70. If good reasons are required for departing from the system that the Code sets out for the monitoring and review of the use of seclusion, there are ample grounds for thinking that they have been well demonstrated...”
Mr Manning submits that, while the Code is not a statutory code in the sense of having been promulgated pursuant to a statutory obligation to do so, it is guidance issued by the Secretary of State as to how he or she expects to be informed by the applicant local housing authorities when invited to perform the statutory function of confirming a designation under s.82 of the 2004 Act. In such circumstances, he submits, the guidance should be followed and, if departed from, the reasons for departure must be identified. Further, he says, in this case the minimal extent to which the guidance had been followed would have been far from clear to the Secretary of State.
Ms Stockley, in contrast, says this is not a statutory code and so the same principles do not apply. There was therefore no obligation slavishly to follow the guidance. She accepts, however, that compliance with the guidance may show that consultation steps were reasonable in any particular case, whereas non-compliance does not demonstrate that in any particular case the steps actually taken were unreasonable.
Further, she submits that the Secretary of State could see for herself whether or not the guidelines had been followed and could choose whether or not to make the confirmation sought. It is of materiality, she submits, that the Secretary of State did make the confirmation.
Finally, there is the point in the final sub-submission in that the council seems to have proposed to follow the guidelines but then failed to do so. Ms Stockley submits that that fact does not undermine a consultation process that was in fact compliant with the Act, even if the guidelines were not followed to the letter.
In my judgment, while the three sub-points of Mr Manning’s first submission could be addressed individually, in the context of this case the question that arises is whether the consultation as a whole met the statutory requirements in s.80(9) of the Act. To this, in my judgment, all three points are cumulatively relevant. In the end, I reach the conclusion that the defendant council did not take reasonable steps to consult with the persons likely to be affected by the designation. I take this view for the following reasons.

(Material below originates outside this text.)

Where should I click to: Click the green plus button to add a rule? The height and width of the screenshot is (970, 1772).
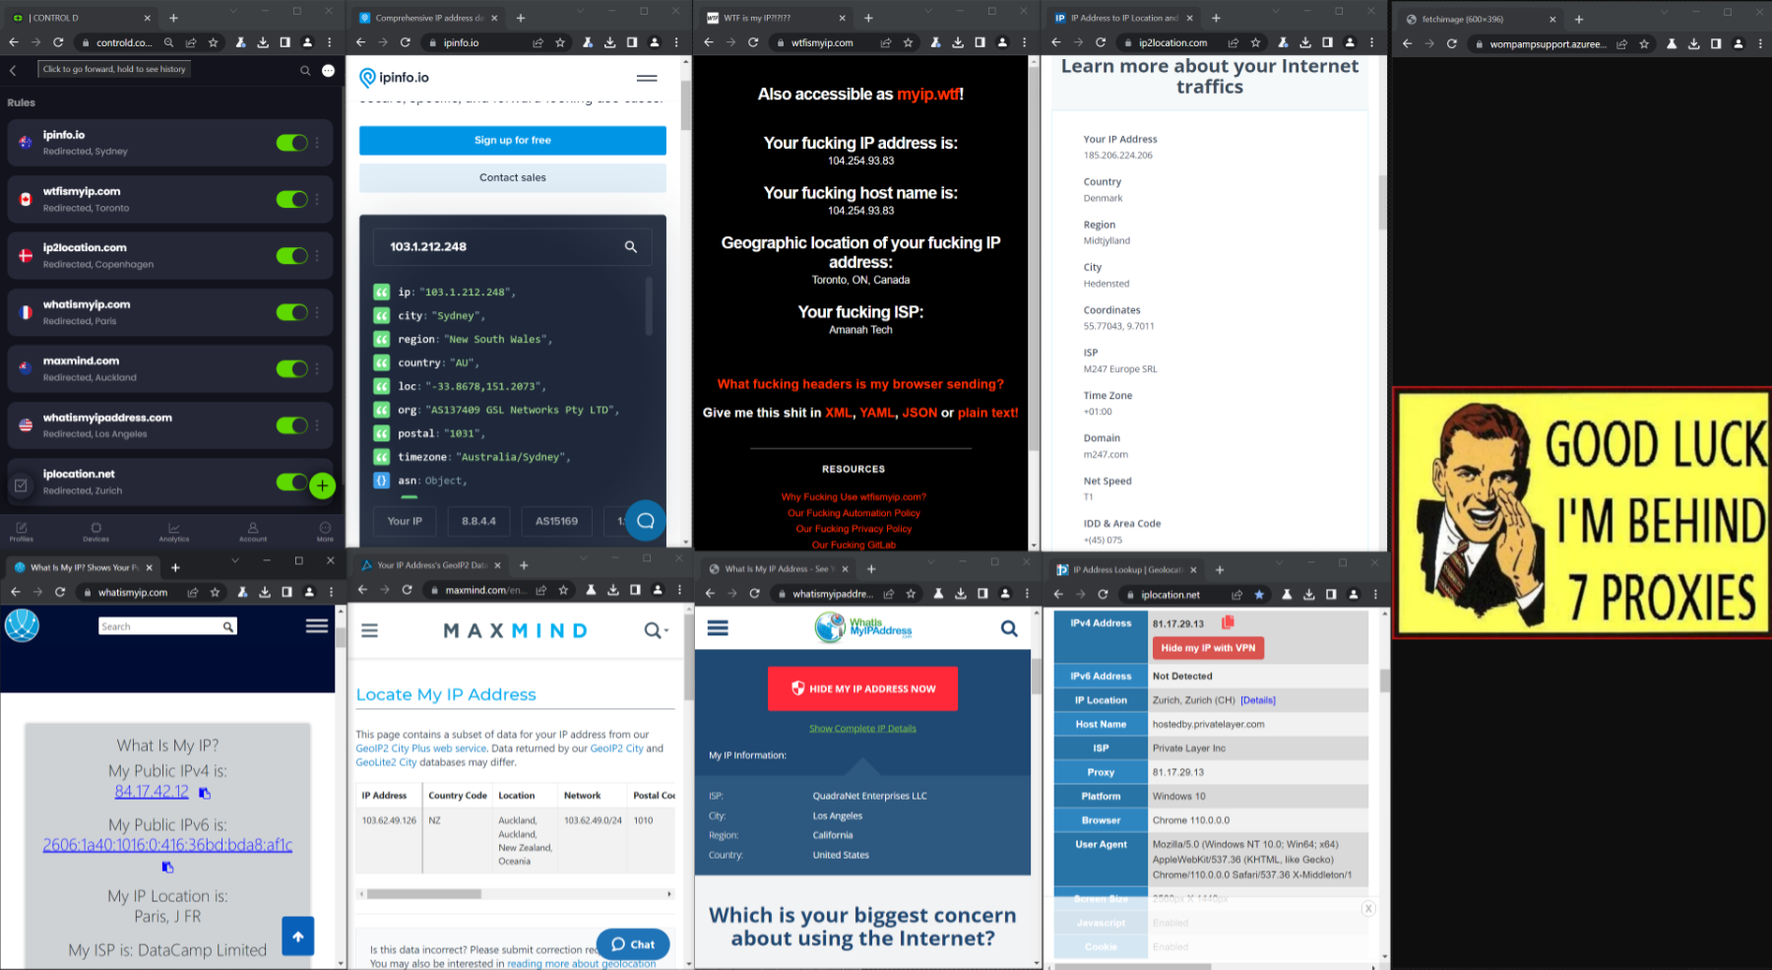tap(322, 485)
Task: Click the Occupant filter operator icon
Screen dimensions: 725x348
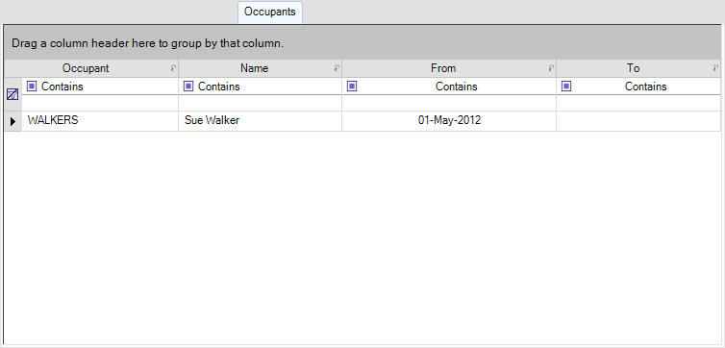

First, I accept Mr Manning’s submission that the statute requires consultation with those likely to be affected by the designation. I think this does require some precision in the identification of what is to be designated and its consequences, so that the extent of the effect on those persons can be appreciated. In addition, it is hard to see how adequate steps can be taken to consult with persons affected unless one knows the likely licence conditions that will be imposed.
Consultations as to general principles were, in my judgment, insufficient. The concession made by Ms Graham, in paragraph 16 of her witness statement dated 16 May, to my mind indicates that the consultation could not be said to be correctly directed to those likely to be affected by the opposed designation, as opposed to the general principles of selective licensing as a whole. That is what she concedes and in my judgment, that is, in effect, a concession as to the inadequacy of the consultation.
Secondly, in order to comply with the requirements of valid consultation envisaged in the Gunning case and later authorities, the consultees must be given sufficient information to enable them to reach an informed decision upon that on which they are being consulted. Without some fleshing out of the reasons for the proposals, the nature of the proposals as regards the licence conditions and as to a fee structure, it seems to me that an informed response was really impossible. It is significant that, after the designation in the course of the present proceedings, the parties have indeed debated and to some degree reached compromises about licence conditions. It would have been more fruitful if that debate had occurred during the consultation process.
Thirdly, while I agree with Ms Stockley that the guidance issued in the present case has a lesser status than that in issue in the Munjaz case, it does provide a helpful, objective yardstick as to the steps that might well be considered reasonable in the consultation process and the absence of which might well be considered to demonstrate a failure to take reasonable steps. Measured against this yardstick, it is not necessary to determine whether the guidelines are such in nature that authorities can only decline to follow them for good reasons which they then explain. It suffices to say that, measured by this guidance, the consultation in the present case was merely perfunctory in the extreme and could not conceivably put the consultees in the position of being able to give an informed response to that which was really being proposed by the council.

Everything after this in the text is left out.